A cocker spaniel's coat can tangle. It can also collect leaves, dirt, twigs or burs. Brush your English cocker spaniel every two or three days to keep its coat clean and mat free. You should keep your cocker's fur from matting because mats can trap warmth and moisture, causing sores or yeast infections. Use a pin or slicker brush and comb your spaniel's fur from the head down toward the tail. Brush one side at a time. Take small sections of fur in your hand and brush through them thoroughly before moving onto another section. Always brush your cocker spaniel before you bathe it, as existing tangles or mats can get tighter after washing.
Less active cocker spaniels can be bathed once every three months, but dogs that spend time in fields, rivers or mud puddles should be bathed more frequently. Use lukewarm water when you bathe your spaniel, as hot water can cause skin irritation. Use a no-tear dog shampoo and conditioner to wash your dog. Rinse thoroughly to ensure that you remove all residue that could cause skin irritation. Use a towel to dry your cocker spaniel after bathing, and let it continue to dry naturally until it is fully dry. Thoroughly dry the insides of your cocker spaniels long ears with a soft towel. Moisture can become trapped in the ear and cause infections.

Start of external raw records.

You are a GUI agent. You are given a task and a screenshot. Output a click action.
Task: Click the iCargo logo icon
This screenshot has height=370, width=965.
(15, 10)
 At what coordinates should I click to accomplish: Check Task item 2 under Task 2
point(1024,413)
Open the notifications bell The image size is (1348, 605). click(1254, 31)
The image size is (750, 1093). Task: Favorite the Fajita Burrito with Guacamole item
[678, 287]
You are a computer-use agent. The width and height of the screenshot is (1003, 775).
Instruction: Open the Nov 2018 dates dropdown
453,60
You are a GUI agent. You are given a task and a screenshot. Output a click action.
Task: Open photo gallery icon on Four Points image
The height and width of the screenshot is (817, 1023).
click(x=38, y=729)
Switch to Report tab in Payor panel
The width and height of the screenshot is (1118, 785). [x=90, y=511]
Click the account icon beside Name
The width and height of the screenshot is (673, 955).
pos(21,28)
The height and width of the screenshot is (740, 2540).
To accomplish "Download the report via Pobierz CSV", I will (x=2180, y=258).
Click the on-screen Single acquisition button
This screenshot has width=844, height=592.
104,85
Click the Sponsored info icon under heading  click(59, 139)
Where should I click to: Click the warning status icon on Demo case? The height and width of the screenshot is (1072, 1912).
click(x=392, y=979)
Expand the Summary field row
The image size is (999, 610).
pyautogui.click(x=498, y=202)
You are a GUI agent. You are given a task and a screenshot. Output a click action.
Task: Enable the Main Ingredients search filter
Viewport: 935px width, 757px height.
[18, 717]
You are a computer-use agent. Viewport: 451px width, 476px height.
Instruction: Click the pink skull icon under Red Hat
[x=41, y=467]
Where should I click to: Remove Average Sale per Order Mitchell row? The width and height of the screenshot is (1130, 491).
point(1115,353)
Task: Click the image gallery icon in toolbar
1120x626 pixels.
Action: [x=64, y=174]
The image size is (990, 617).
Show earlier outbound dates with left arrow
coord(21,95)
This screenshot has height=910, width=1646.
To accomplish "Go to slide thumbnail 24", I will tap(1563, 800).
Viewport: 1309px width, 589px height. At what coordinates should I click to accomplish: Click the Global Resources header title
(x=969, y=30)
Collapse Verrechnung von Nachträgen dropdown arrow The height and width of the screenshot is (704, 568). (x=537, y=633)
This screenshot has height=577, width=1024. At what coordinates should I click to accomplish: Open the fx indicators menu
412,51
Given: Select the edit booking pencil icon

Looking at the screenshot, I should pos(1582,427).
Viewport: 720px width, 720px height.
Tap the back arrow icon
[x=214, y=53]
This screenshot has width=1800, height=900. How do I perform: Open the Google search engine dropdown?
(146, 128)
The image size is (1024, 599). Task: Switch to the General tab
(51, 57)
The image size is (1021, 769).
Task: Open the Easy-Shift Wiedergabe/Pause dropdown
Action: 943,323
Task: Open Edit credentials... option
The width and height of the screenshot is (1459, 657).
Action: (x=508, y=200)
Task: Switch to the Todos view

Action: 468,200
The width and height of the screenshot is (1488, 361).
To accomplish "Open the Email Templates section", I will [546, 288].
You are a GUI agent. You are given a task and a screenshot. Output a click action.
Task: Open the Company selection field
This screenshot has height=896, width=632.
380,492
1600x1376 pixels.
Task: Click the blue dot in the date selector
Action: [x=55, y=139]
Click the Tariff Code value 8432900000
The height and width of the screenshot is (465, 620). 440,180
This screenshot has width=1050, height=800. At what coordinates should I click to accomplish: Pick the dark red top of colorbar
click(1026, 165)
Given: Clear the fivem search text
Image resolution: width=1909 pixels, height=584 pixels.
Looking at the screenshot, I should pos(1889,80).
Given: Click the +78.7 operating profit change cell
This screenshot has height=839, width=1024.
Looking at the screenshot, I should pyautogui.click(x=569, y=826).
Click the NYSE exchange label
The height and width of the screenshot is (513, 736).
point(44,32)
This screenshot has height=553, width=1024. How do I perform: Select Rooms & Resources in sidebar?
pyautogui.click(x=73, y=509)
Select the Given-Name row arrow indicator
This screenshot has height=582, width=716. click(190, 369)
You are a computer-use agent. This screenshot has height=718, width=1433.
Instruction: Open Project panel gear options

Just like you, your cocker spaniel should have teeth that are plaque-free and pearly white. Plaque can leak bacteria into your spaniel's system and cause illness. Purchase a dog toothbrush from your local pet store, along with some toothpaste formulated for dogs. Don't use your own toothpaste on your spaniel's teeth since human toothpaste can be harmful to dogs. Brush your cocker spaniel's teeth at least once a week. Provide bones and chews to help chip away plaque and clean between your spaniel's teeth as well. Some toys are designed specifically to help keep your dog's teeth clean. You can find these at pet stores.
When your cocker spaniel's nails get too long, they can be painful to walk on. You should trim your spaniel's nails whenever they are long enough to click against the floor as your dog walks. Use a set of nail clippers that are meant for medium sized dogs. Choose guillotine or scissor-style clippers -- whichever you feel most comfortable with will work. If your spaniel has white nails, trim them just below the dark or pink spot inside the nail. For spaniels with black nails, trim a little at a time from the tip of the nail upward until you see circles in the clippings. This means you are nearing the quick -- a bundle of nerves that will bleed if cut -- and it is time to stop.